Can faster processors/clocks execute more code?

Question

I am writing a program to run on an ATmega 328 which runs at 16Mhz (its an Arduino Duemilanove if you know them, it's an AVR chip).

I have an interrupt process running every 100 microseconds. It's impossible, I would say, to work out how much "code" you can execute in one loop of 100 microseconds (I'm writing in C which presumably is converted to assembly then into a binary image?).

Also this would depend on the complexity of the code (a giant one liner might run slower than several short lines for example).

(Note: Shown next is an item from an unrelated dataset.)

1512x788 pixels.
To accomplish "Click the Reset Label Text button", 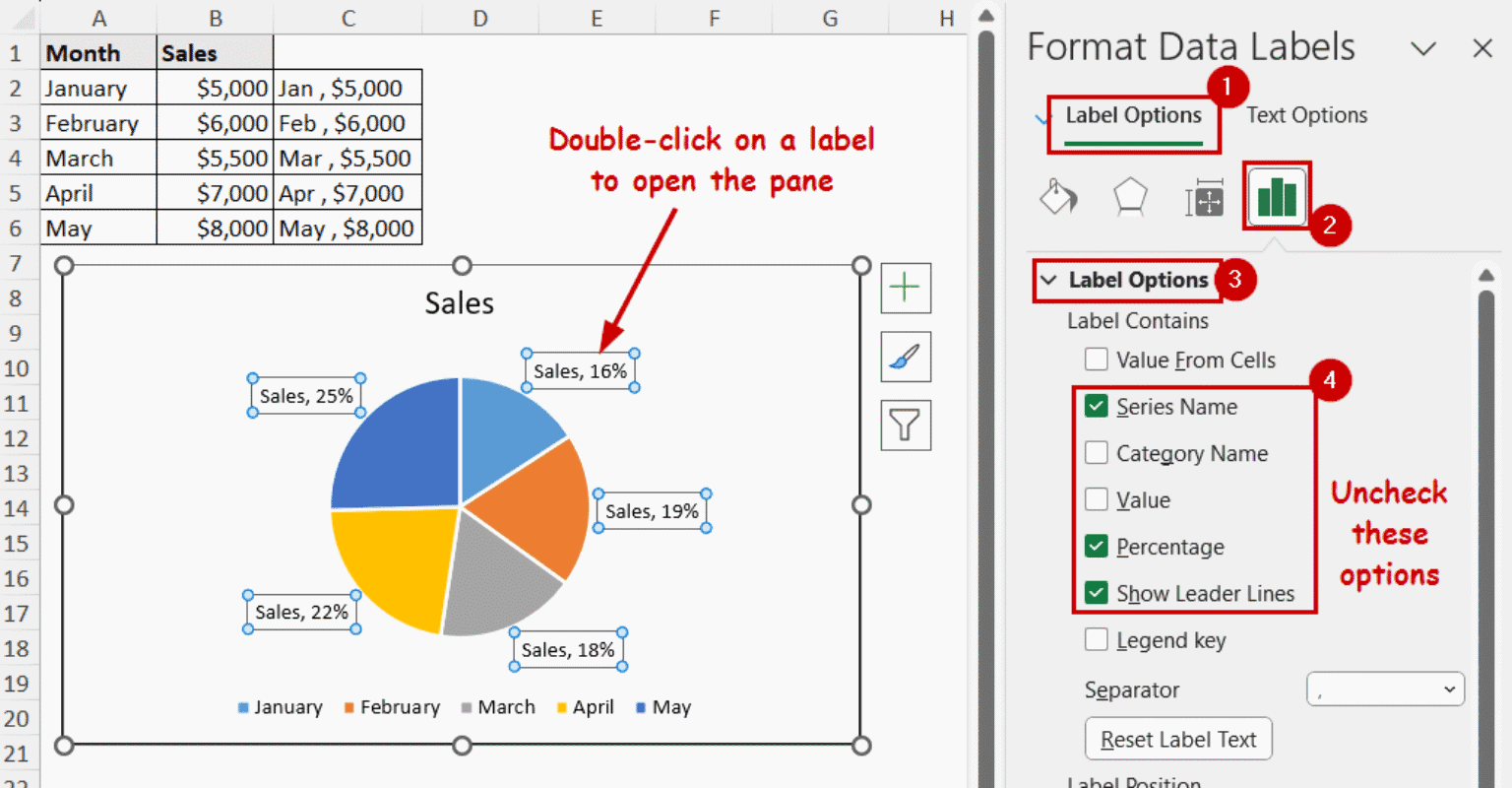I will coord(1178,740).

Is my understanding correct, in that my processor with a clock rate or 16Mhz performs 16 millions cycles per second (this means 16 cycles per microsecond 16,000,000/1,000/1,000); And so, if I want to do more in my 100 microsecond loop, buying a faster model like a 72Mhz version would give me 72 cycles per microsecond (72,000,000/1,000/1,000) ?

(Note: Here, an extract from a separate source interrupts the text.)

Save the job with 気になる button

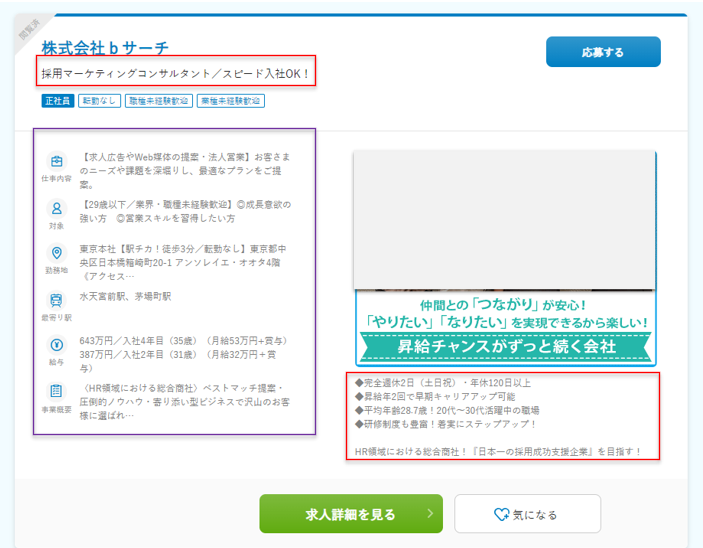(527, 514)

Currently it runs just a bit too slow, i.e. its taking a little longer than 100 microseconds to do the loop (how long exactly is too hard to say, but it gradual falls behind) and I would like it to do a little more, is this a sane approach getting a faster chip or have I gone mad?

.... An ATmega328 is NOT an ARM chip. It's an AVR. – vicatcu Oct 28 '11 at 20:19 — vicatcu, Oct 28 '11 at 20:19

score 9 · Accepted Answer · answered Oct 28 '11 at 20:29

9

In general the number of assembly instructions the device can execute per second will depend on the instruction mix and how many cycles each instruction type takes (CPI) to execute. You could in theory cycle count your code by looking at the disassembled asm file and looking the function you are concerned about, counting up all the different types of instructions in it, and looking up the cycle counts from the datasheet for your target processor.

The problem of determining the effective number of instructions per second is exacerbated in more complex processors by the fact that they are pipelined and and have caches and what not. This is not the case for a simple device like an ATMega328 which is a single instruction in flight processor.

As for practical matters, for a simple device like an AVR, my answer would be more or less "yes". Doubling your clock speed should half the execution time of any given function. For an AVR, however, they won't run faster than 20MHz, so you could only "overclock" your Arduino by another 4MHz.

This advice does not generalize to a processor which has more advanced features. Doubling the clock speed on your Intel processor will not in practice double the number of instructions it executes per second (because of branch mis-predictions, cache misses, and so forth).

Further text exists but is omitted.